Records excerpted from a collection
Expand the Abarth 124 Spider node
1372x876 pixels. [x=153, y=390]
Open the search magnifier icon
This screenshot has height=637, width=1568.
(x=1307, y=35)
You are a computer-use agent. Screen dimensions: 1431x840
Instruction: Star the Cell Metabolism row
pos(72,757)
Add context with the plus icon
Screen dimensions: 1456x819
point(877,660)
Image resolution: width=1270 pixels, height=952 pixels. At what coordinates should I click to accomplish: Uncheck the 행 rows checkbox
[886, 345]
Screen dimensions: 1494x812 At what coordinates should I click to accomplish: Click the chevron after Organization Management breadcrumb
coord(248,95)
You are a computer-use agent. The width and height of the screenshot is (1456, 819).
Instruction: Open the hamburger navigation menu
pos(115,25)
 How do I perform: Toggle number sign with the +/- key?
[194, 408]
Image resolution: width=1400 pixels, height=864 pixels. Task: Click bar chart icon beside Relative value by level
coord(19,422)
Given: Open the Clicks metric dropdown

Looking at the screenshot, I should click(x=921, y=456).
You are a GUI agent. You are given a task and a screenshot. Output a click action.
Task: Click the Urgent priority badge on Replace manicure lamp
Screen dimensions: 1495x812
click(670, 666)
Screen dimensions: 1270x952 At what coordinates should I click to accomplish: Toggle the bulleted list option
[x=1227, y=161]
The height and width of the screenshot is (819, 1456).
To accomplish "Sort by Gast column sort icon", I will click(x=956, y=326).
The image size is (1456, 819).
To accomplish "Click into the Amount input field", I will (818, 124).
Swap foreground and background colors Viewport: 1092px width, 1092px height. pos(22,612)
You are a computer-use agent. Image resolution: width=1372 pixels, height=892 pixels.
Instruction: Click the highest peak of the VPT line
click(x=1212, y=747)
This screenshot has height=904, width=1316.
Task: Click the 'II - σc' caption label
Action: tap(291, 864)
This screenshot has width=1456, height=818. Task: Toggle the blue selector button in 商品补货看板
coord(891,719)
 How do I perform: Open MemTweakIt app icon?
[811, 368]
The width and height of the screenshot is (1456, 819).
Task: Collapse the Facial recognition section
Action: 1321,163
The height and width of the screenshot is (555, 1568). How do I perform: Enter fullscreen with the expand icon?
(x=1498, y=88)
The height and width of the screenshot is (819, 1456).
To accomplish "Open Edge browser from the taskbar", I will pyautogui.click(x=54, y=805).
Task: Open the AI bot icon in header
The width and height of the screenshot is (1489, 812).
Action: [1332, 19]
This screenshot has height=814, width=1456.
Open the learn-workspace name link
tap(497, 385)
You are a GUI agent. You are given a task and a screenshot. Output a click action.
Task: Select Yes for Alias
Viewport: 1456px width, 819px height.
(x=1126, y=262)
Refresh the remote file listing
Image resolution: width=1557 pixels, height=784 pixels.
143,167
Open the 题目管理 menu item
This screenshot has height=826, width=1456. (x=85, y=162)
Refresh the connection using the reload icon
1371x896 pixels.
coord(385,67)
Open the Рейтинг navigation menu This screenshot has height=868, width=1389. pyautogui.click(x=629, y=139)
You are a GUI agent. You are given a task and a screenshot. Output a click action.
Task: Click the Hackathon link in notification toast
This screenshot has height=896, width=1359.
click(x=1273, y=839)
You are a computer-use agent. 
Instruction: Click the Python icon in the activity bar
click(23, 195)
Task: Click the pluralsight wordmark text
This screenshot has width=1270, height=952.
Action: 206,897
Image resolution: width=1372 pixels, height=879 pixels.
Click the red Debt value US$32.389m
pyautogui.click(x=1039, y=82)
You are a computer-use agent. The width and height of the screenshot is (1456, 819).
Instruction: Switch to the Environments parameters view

◆ Task: Every entry must be duplicated exactly as it stands.

◆ Written solution:
Expand the Abarth 124 Spider node
1372x876 pixels. [x=153, y=390]
Open the search magnifier icon
This screenshot has height=637, width=1568.
(x=1307, y=35)
You are a computer-use agent. Screen dimensions: 1431x840
Instruction: Star the Cell Metabolism row
pos(72,757)
Add context with the plus icon
Screen dimensions: 1456x819
point(877,660)
Image resolution: width=1270 pixels, height=952 pixels. At what coordinates should I click to accomplish: Uncheck the 행 rows checkbox
[886, 345]
Screen dimensions: 1494x812 At what coordinates should I click to accomplish: Click the chevron after Organization Management breadcrumb
coord(248,95)
You are a computer-use agent. The width and height of the screenshot is (1456, 819).
Instruction: Open the hamburger navigation menu
pos(115,25)
 How do I perform: Toggle number sign with the +/- key?
[194, 408]
Image resolution: width=1400 pixels, height=864 pixels. Task: Click bar chart icon beside Relative value by level
coord(19,422)
Given: Open the Clicks metric dropdown

Looking at the screenshot, I should click(x=921, y=456).
You are a GUI agent. You are given a task and a screenshot. Output a click action.
Task: Click the Urgent priority badge on Replace manicure lamp
Screen dimensions: 1495x812
click(670, 666)
Screen dimensions: 1270x952 At what coordinates should I click to accomplish: Toggle the bulleted list option
[x=1227, y=161]
The height and width of the screenshot is (819, 1456).
To accomplish "Sort by Gast column sort icon", I will click(x=956, y=326).
The image size is (1456, 819).
To accomplish "Click into the Amount input field", I will (818, 124).
Swap foreground and background colors Viewport: 1092px width, 1092px height. pos(22,612)
You are a computer-use agent. Image resolution: width=1372 pixels, height=892 pixels.
Instruction: Click the highest peak of the VPT line
click(x=1212, y=747)
This screenshot has height=904, width=1316.
Task: Click the 'II - σc' caption label
Action: tap(291, 864)
This screenshot has width=1456, height=818. Task: Toggle the blue selector button in 商品补货看板
coord(891,719)
 How do I perform: Open MemTweakIt app icon?
[811, 368]
The width and height of the screenshot is (1456, 819).
Task: Collapse the Facial recognition section
Action: 1321,163
The height and width of the screenshot is (555, 1568). How do I perform: Enter fullscreen with the expand icon?
(x=1498, y=88)
The height and width of the screenshot is (819, 1456).
To accomplish "Open Edge browser from the taskbar", I will pyautogui.click(x=54, y=805).
Task: Open the AI bot icon in header
The width and height of the screenshot is (1489, 812).
Action: [1332, 19]
This screenshot has height=814, width=1456.
Open the learn-workspace name link
tap(497, 385)
You are a GUI agent. You are given a task and a screenshot. Output a click action.
Task: Select Yes for Alias
Viewport: 1456px width, 819px height.
(x=1126, y=262)
Refresh the remote file listing
Image resolution: width=1557 pixels, height=784 pixels.
143,167
Open the 题目管理 menu item
This screenshot has height=826, width=1456. (x=85, y=162)
Refresh the connection using the reload icon
1371x896 pixels.
coord(385,67)
Open the Рейтинг navigation menu This screenshot has height=868, width=1389. pyautogui.click(x=629, y=139)
You are a GUI agent. You are given a task and a screenshot. Output a click action.
Task: Click the Hackathon link in notification toast
This screenshot has height=896, width=1359.
click(x=1273, y=839)
You are a computer-use agent. 
Instruction: Click the Python icon in the activity bar
click(23, 195)
Task: Click the pluralsight wordmark text
This screenshot has width=1270, height=952.
Action: 206,897
Image resolution: width=1372 pixels, height=879 pixels.
Click the red Debt value US$32.389m
pyautogui.click(x=1039, y=82)
You are a computer-use agent. The width and height of the screenshot is (1456, 819).
Instruction: Switch to the Environments parameters view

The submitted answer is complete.